Effect of elevated ozone (O3) was studied on two high-yielding cultivars of tropical wheat (Sarkar et al. 2010). Exposure to elevated O3 resulted in foliar injury in both the cultivars (Sonalika and HUW 510). In addition, elevated O3 caused decreased photosynthetic rate, stomatal conductance, and chlorophyll fluorescence kinetics (Fv/Fm) in test cultivars. Biochemical characterization further showed decrease in photosynthetic pigments and induction in antioxidant system ROS detoxifying enzymes. Degradation of both the subunits of ribulose-1,5-bisphosphate carboxylase oxygenase (RuBisCO), decreased abundance of energy metabolism-related proteins and induction of stress/defense-related proteins was observed by elevated O3.

Heavy metal stress

Effect of heavy metals, copper and arsenic, was analyzed in transgenic Arabidopsis overexpressing the SOD gene from Potentilla atrosanguinea (PaSOD) (Gill et al. 2012) and Anabaena sp. PCC7120 (Pandey et al. 2012), respectively. Copper stress resulted in altered abundances of 39 spots, identification of which showed their major involvement in oxidative stress, detoxification, germination, intermediary metabolism and regulation. In case of arsenic stress, a decrease in growth, carbon fixation, nitrogenase activity and chlorophyll content was observed in Anabaena after 1 day and recovery after 15 days of treatment. Proteome analysis of control and 1 and 15 days arsenic exposed Anabaena showed 45 differentially modulated proteins. Interestingly, enzymes related to glycolysis, pentose phosphate pathway, and Calvin cycle were downregulated under stress conditions, but recovered during recovery experiments. In addition, upregulation of ROS-detoxifying enzymes like catalase, peroxiredoxin, thioredoxin, and oxidoreducates was also observed during arsenic stress suggesting their pivotal roles in overcoming the heavy metal-induced stress.

Biotic stress

Proteomics based plant-pathogen interactions studies have provided insight into combating plant diseases by exploiting identified target proteins to engineer plants resistant to pathogens. One such study investigated the effect of Alternaria alternata infection on mint leaves (Sinha and Chattopadhyay 2011). Total proteins were isolated from control and infected leaves and resolved by 2-DGE. A total of 210 spots were detected in colloidal coomassie brilliant blue stained gels out of which 67 spots showed altered abundances. MS based identification of 45 differentially modulated spots showed their major association with energy and metabolism, stress and defense, cell structure, signal transduction, protein synthesis and turnover. A recently published study examined the effect of A. alternata on transgenic mint overexpressing the tomato γ-glutamyl-cysteine synthetase (Leγ-ECS) gene. γ-ECS gene encodes a rate limiting enzyme in glutathione biosynthesis that is involved in detoxification of ROS and reactive nitrogen species (Sinha et al. 2013). A comparison of the proteomes of wild-type and transgenic mint, infected with A. alternata and their respective controls showed a total of 250 and 500 spots, respectively. Interestingly, accumulation of PR-1 like protein and disease resistance protein was observed during infection with A. alternata, suggesting their roles in biotic stress tolerance.
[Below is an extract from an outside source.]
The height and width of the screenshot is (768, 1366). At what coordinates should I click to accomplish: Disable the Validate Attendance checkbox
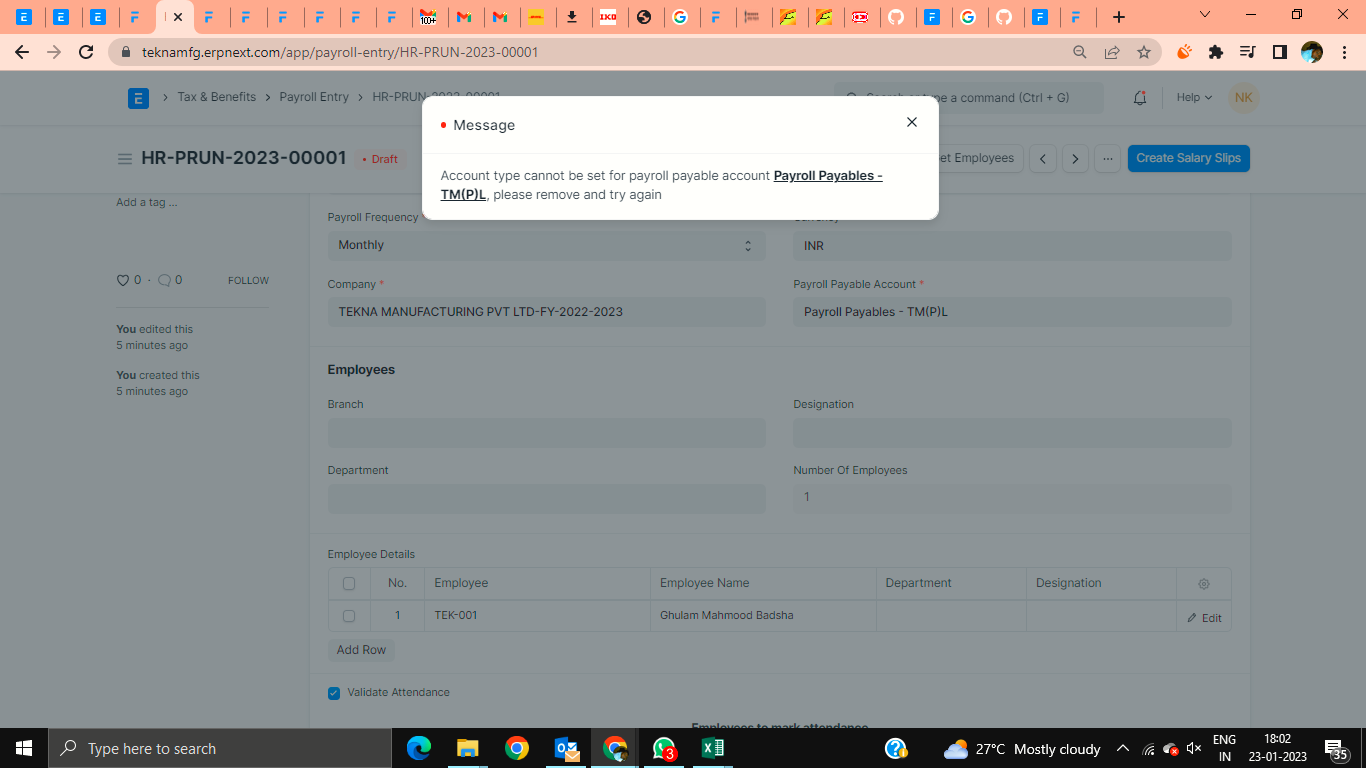click(333, 692)

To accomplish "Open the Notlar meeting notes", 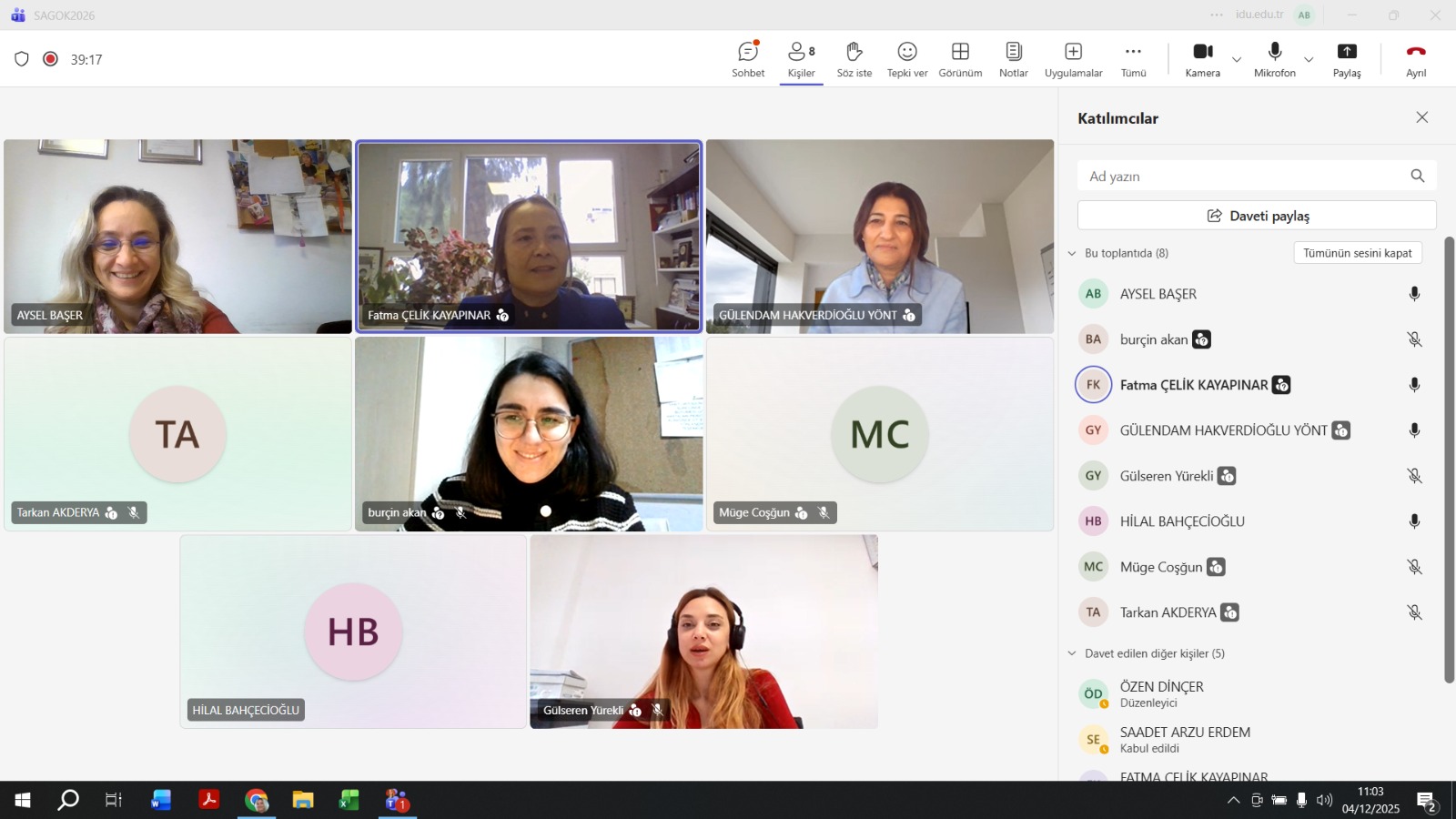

The proteomics of salicylic acid (SA) induced resistance to Mungbean Yellow Mosaic India Virus (MYMIV) in Vigna mungo has also been the focus of study (Kundu et al. 2011). Plants treated with 100 μM SA showed no visible symptoms of infection while control plants showed characteristic yellow mosaic symptoms when infected with MYMIV, suggesting the SA treatment prior to viral inoculation may be involved in providing resistance to MYMIV. In addition, an increase in chlorophyll, total proteins, phenolics, and H2O2 was observed in the plants treated with SA. 2D gels of control and SA-treated leaves showed approximately 350 spots out of which 50 spots showed increased abundance after 72 h of SA treatment. Identification of 29 upregulated spots revealed their involvement in stress responses, metabolism, photosynthesis, transport, and signal transduction (Kundu et al. 2011).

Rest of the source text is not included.